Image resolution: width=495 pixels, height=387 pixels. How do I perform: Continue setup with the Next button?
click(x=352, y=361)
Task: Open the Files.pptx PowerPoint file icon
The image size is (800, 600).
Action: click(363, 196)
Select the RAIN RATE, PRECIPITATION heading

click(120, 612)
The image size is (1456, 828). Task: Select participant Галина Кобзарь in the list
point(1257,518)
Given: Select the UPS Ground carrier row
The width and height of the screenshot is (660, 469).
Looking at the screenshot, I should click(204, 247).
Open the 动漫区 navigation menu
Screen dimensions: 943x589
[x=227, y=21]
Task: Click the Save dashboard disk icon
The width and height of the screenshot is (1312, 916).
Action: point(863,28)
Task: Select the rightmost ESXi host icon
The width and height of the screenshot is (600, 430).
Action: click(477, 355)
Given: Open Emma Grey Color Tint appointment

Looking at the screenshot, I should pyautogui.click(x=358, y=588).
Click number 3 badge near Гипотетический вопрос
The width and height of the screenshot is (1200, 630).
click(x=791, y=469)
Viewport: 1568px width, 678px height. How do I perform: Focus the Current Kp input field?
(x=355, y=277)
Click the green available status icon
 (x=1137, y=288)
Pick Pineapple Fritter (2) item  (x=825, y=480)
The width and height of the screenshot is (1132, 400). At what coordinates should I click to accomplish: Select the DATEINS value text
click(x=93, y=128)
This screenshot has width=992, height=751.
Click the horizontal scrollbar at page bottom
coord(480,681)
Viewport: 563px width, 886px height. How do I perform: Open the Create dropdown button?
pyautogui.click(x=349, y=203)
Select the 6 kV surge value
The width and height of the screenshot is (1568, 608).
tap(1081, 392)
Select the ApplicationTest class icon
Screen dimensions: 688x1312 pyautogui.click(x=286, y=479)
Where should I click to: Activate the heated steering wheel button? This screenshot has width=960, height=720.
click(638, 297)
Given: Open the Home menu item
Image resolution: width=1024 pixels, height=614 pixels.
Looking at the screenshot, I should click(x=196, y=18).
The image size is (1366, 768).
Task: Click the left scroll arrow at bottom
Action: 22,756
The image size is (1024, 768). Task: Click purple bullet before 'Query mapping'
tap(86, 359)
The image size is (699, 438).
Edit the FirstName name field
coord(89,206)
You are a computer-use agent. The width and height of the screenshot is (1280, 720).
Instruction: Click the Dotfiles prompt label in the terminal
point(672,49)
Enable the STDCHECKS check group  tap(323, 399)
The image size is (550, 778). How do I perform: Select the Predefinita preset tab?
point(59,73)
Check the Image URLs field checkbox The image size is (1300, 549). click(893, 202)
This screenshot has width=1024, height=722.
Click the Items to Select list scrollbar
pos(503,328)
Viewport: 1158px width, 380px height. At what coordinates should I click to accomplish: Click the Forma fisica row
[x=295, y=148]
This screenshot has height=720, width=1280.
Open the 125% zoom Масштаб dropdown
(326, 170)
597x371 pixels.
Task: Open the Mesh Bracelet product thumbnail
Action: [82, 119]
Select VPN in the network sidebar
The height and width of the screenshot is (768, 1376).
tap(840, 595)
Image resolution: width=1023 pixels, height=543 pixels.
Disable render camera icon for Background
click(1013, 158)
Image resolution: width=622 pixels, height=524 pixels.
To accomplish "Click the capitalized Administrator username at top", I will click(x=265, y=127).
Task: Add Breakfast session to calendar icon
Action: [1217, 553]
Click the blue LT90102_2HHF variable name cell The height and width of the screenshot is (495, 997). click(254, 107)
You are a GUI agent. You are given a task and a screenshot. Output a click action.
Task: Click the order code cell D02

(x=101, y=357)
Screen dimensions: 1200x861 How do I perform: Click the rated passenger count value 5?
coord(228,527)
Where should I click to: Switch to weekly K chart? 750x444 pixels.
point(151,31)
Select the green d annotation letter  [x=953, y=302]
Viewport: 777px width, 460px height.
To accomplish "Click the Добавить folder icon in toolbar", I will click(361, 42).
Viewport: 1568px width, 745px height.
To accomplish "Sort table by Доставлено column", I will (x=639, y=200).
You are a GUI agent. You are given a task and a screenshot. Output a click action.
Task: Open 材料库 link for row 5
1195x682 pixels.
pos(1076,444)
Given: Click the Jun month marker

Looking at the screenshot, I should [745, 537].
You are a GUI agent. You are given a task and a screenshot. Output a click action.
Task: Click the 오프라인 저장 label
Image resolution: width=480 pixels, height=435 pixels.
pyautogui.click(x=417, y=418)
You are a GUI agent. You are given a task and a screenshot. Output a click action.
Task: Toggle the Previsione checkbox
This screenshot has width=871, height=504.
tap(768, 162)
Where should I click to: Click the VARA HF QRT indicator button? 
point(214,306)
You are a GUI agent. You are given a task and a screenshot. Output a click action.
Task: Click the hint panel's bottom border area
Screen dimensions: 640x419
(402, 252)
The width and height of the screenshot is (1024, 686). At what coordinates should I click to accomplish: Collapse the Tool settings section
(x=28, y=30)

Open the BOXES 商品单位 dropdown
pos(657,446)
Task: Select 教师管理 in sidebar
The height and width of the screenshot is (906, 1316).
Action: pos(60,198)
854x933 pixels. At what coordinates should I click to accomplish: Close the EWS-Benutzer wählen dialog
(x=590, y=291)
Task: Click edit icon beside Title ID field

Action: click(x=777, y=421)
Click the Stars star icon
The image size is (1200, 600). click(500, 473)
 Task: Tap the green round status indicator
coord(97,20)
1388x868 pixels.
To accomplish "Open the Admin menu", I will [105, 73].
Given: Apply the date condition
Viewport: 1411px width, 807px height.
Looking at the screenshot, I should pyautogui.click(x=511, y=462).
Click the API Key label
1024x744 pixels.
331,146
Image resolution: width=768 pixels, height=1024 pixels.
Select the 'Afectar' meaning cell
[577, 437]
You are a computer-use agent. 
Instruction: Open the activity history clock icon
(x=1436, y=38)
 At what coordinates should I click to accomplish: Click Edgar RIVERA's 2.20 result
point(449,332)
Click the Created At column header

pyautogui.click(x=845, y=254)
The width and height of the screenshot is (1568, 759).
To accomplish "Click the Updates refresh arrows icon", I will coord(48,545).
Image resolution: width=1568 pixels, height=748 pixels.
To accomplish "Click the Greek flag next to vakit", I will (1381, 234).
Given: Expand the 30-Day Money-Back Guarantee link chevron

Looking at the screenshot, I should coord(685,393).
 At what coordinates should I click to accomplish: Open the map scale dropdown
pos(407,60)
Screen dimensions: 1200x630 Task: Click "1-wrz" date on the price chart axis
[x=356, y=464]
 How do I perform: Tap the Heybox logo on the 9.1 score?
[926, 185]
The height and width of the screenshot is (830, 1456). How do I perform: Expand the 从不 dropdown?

## GOAL OF THE EXERCISE:
Take the entries above and transcribe them exactly as they stand.

## RESULT OF THIS TASK:
Image resolution: width=495 pixels, height=387 pixels. How do I perform: Continue setup with the Next button?
click(x=352, y=361)
Task: Open the Files.pptx PowerPoint file icon
The image size is (800, 600).
Action: click(363, 196)
Select the RAIN RATE, PRECIPITATION heading

click(120, 612)
The image size is (1456, 828). Task: Select participant Галина Кобзарь in the list
point(1257,518)
Given: Select the UPS Ground carrier row
The width and height of the screenshot is (660, 469).
Looking at the screenshot, I should click(204, 247).
Open the 动漫区 navigation menu
Screen dimensions: 943x589
[x=227, y=21]
Task: Click the Save dashboard disk icon
The width and height of the screenshot is (1312, 916).
Action: point(863,28)
Task: Select the rightmost ESXi host icon
The width and height of the screenshot is (600, 430).
Action: click(477, 355)
Given: Open Emma Grey Color Tint appointment

Looking at the screenshot, I should pyautogui.click(x=358, y=588).
Click number 3 badge near Гипотетический вопрос
The width and height of the screenshot is (1200, 630).
click(x=791, y=469)
Viewport: 1568px width, 678px height. How do I perform: Focus the Current Kp input field?
(x=355, y=277)
Click the green available status icon
 (x=1137, y=288)
Pick Pineapple Fritter (2) item  (x=825, y=480)
The width and height of the screenshot is (1132, 400). At what coordinates should I click to accomplish: Select the DATEINS value text
click(x=93, y=128)
This screenshot has width=992, height=751.
Click the horizontal scrollbar at page bottom
coord(480,681)
Viewport: 563px width, 886px height. How do I perform: Open the Create dropdown button?
pyautogui.click(x=349, y=203)
Select the 6 kV surge value
The width and height of the screenshot is (1568, 608).
tap(1081, 392)
Select the ApplicationTest class icon
Screen dimensions: 688x1312 pyautogui.click(x=286, y=479)
Where should I click to: Activate the heated steering wheel button? This screenshot has width=960, height=720.
click(638, 297)
Given: Open the Home menu item
Image resolution: width=1024 pixels, height=614 pixels.
Looking at the screenshot, I should click(x=196, y=18).
The image size is (1366, 768).
Task: Click the left scroll arrow at bottom
Action: 22,756
The image size is (1024, 768). Task: Click purple bullet before 'Query mapping'
tap(86, 359)
The image size is (699, 438).
Edit the FirstName name field
coord(89,206)
You are a computer-use agent. The width and height of the screenshot is (1280, 720).
Instruction: Click the Dotfiles prompt label in the terminal
point(672,49)
Enable the STDCHECKS check group  tap(323, 399)
The image size is (550, 778). How do I perform: Select the Predefinita preset tab?
point(59,73)
Check the Image URLs field checkbox The image size is (1300, 549). click(893, 202)
This screenshot has width=1024, height=722.
Click the Items to Select list scrollbar
pos(503,328)
Viewport: 1158px width, 380px height. At what coordinates should I click to accomplish: Click the Forma fisica row
[x=295, y=148]
This screenshot has height=720, width=1280.
Open the 125% zoom Масштаб dropdown
(326, 170)
597x371 pixels.
Task: Open the Mesh Bracelet product thumbnail
Action: [82, 119]
Select VPN in the network sidebar
The height and width of the screenshot is (768, 1376).
tap(840, 595)
Image resolution: width=1023 pixels, height=543 pixels.
Disable render camera icon for Background
click(1013, 158)
Image resolution: width=622 pixels, height=524 pixels.
To accomplish "Click the capitalized Administrator username at top", I will click(x=265, y=127).
Task: Add Breakfast session to calendar icon
Action: [1217, 553]
Click the blue LT90102_2HHF variable name cell The height and width of the screenshot is (495, 997). click(254, 107)
You are a GUI agent. You are given a task and a screenshot. Output a click action.
Task: Click the order code cell D02

(x=101, y=357)
Screen dimensions: 1200x861 How do I perform: Click the rated passenger count value 5?
coord(228,527)
Where should I click to: Switch to weekly K chart? 750x444 pixels.
point(151,31)
Select the green d annotation letter  [x=953, y=302]
Viewport: 777px width, 460px height.
To accomplish "Click the Добавить folder icon in toolbar", I will click(361, 42).
Viewport: 1568px width, 745px height.
To accomplish "Sort table by Доставлено column", I will (x=639, y=200).
You are a GUI agent. You are given a task and a screenshot. Output a click action.
Task: Open 材料库 link for row 5
1195x682 pixels.
pos(1076,444)
Given: Click the Jun month marker

Looking at the screenshot, I should [745, 537].
You are a GUI agent. You are given a task and a screenshot. Output a click action.
Task: Click the 오프라인 저장 label
Image resolution: width=480 pixels, height=435 pixels.
pyautogui.click(x=417, y=418)
You are a GUI agent. You are given a task and a screenshot. Output a click action.
Task: Toggle the Previsione checkbox
This screenshot has width=871, height=504.
tap(768, 162)
Where should I click to: Click the VARA HF QRT indicator button? 
point(214,306)
You are a GUI agent. You are given a task and a screenshot. Output a click action.
Task: Click the hint panel's bottom border area
Screen dimensions: 640x419
(402, 252)
The width and height of the screenshot is (1024, 686). At what coordinates should I click to accomplish: Collapse the Tool settings section
(x=28, y=30)

Open the BOXES 商品单位 dropdown
pos(657,446)
Task: Select 教师管理 in sidebar
The height and width of the screenshot is (906, 1316).
Action: pos(60,198)
854x933 pixels. At what coordinates should I click to accomplish: Close the EWS-Benutzer wählen dialog
(x=590, y=291)
Task: Click edit icon beside Title ID field

Action: click(x=777, y=421)
Click the Stars star icon
The image size is (1200, 600). click(500, 473)
 Task: Tap the green round status indicator
coord(97,20)
1388x868 pixels.
To accomplish "Open the Admin menu", I will [105, 73].
Given: Apply the date condition
Viewport: 1411px width, 807px height.
Looking at the screenshot, I should pyautogui.click(x=511, y=462).
Click the API Key label
1024x744 pixels.
331,146
Image resolution: width=768 pixels, height=1024 pixels.
Select the 'Afectar' meaning cell
[577, 437]
You are a computer-use agent. 
Instruction: Open the activity history clock icon
(x=1436, y=38)
 At what coordinates should I click to accomplish: Click Edgar RIVERA's 2.20 result
point(449,332)
Click the Created At column header

pyautogui.click(x=845, y=254)
The width and height of the screenshot is (1568, 759).
To accomplish "Click the Updates refresh arrows icon", I will coord(48,545).
Image resolution: width=1568 pixels, height=748 pixels.
To accomplish "Click the Greek flag next to vakit", I will (1381, 234).
Given: Expand the 30-Day Money-Back Guarantee link chevron

Looking at the screenshot, I should coord(685,393).
 At what coordinates should I click to accomplish: Open the map scale dropdown
pos(407,60)
Screen dimensions: 1200x630 Task: Click "1-wrz" date on the price chart axis
[x=356, y=464]
 How do I perform: Tap the Heybox logo on the 9.1 score?
[926, 185]
The height and width of the screenshot is (830, 1456). How do I perform: Expand the 从不 dropdown?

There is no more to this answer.